His father, history teacher David, 52, remembers the “surreal” moment the telephone rang and a doctor explained how his athletic son’s heart had stopped.
“I just thought it must be something to do with football as he had gone back to university early to play in a match.” Shaun’s family scrambled to be at his bedside – including 26-year-old sister Kirstien who travelled from Manchester
“We were just so relieved when he came round. The Royal Infirmary was absolutely excellent with him.” Meeting PC Cowan was an emotional experience for Shaun’s parents. David’s voice trembles and tails off when he says: “We can’t say how grateful we are to her. If it wasn’t for her. . . it just doesn’t bear thinking about.”
He adds: “Looking at him now you wouldn’t think anything like this had happened to him.”
Shaun’s story demonstrates the life-saving potential of the defibrillator and his mum Alison Martin-Hodgson praised the Evening News’s Shockingly Easy campaign.
She said: “There was no defibrillator on-site when Shaun collapsed so we are 100 per cent behind the campaign to have a defibrillator in these locations.”
The Evening News has teamed up with the family of 13-year-old Jamie Skinner, who collapsed and died while playing football, to ensure the devices are installed across all sports centres in the Lothians.
Every week in the UK around 12 people under the age of 35 die suddenly from a previously undiagnosed heart condition, according to the charity Cardiac Risk in the Young (CRY).

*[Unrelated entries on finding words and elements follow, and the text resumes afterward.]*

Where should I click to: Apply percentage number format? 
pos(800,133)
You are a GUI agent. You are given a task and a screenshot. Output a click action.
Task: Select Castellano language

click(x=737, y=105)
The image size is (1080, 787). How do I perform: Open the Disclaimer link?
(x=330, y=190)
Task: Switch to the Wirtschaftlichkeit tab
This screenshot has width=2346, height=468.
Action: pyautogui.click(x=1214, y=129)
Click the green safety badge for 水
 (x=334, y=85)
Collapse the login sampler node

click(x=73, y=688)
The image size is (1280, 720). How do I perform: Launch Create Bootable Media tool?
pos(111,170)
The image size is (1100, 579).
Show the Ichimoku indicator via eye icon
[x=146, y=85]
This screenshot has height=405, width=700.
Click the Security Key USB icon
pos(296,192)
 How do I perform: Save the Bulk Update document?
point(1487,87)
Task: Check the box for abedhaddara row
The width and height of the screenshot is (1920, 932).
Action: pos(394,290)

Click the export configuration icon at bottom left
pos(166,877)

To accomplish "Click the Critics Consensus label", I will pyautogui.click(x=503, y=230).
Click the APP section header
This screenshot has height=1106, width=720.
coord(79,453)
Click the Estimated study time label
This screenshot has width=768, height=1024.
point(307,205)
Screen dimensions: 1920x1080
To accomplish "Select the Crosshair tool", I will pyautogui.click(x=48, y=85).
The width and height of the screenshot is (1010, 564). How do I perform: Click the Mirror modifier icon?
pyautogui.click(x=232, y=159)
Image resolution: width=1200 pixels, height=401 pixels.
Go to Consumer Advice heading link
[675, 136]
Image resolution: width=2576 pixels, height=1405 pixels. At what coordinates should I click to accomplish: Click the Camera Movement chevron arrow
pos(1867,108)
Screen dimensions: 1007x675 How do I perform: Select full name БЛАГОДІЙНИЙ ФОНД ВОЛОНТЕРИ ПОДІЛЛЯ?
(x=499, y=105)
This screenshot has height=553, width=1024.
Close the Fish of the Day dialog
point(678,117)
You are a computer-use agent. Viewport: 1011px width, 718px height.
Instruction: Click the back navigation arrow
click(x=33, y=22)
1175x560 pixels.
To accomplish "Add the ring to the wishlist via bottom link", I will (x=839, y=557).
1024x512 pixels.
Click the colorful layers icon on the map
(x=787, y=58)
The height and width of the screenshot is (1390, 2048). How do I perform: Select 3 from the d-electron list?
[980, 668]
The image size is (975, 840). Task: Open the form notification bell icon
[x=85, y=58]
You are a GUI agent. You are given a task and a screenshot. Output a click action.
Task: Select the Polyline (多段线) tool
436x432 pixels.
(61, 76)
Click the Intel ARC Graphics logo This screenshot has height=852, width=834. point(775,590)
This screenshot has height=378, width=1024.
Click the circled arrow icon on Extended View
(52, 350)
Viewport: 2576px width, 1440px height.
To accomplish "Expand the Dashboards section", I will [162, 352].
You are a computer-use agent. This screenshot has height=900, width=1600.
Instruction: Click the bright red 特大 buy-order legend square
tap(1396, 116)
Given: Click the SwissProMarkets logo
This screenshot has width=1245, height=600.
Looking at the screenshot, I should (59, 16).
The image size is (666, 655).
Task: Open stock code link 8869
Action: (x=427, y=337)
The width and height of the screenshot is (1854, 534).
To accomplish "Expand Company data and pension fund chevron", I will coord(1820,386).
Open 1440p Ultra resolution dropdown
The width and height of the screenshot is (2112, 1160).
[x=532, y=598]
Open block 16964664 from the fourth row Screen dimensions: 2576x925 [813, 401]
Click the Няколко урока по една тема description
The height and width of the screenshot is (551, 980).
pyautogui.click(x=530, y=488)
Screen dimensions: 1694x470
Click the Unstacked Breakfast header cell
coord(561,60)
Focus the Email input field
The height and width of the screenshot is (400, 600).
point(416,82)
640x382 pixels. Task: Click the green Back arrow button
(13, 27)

Eighty per cent of these deaths occur with no prior symptoms. Shaun’s family have nominated Pc Cowan for a prestigious honour from the Royal Humane Society for her actions. Dick Wilkinson, secretary of the society, praised Pc Cowan when he announced she would receive the resuscitation certificate. He said: “Pc Cowan’s knowledge of CPR proved vital in saving this young man’s life, and averting tragedy. “Though she was off duty, she demonstrated how a good police officer is never really off duty, and her first-aid skills delivered him safely into the hands of experts.”
Cardiac arrest risk common
SHOCKING statistics show the risk of cardiac arrest is far more common than people think.
500,000 people in the UK have the genes that can cause conditions related to sudden cardiac death. For 80 per cent of people with a hidden heart condition, the first symptom they experience is cardiac arrest.
The chance of surviving a cardiac arrest drops by ten to 20 per cent for every minute that passes without CPR or defibrillation being administered. Just five per cent of people who have a cardiac arrest in the community survive. More than 1500 Scots died in the community in 2013 after suffering a cardiac arrest.
It is estimated that there are around 60,000 out-of-hospital cardiac arrests in the UK each year.
When bystanders provide immediate CPR and the first shock is delivered within three to five minutes, survival rates from a sudden cardiac arrest are as high as 48 to 74 per cent.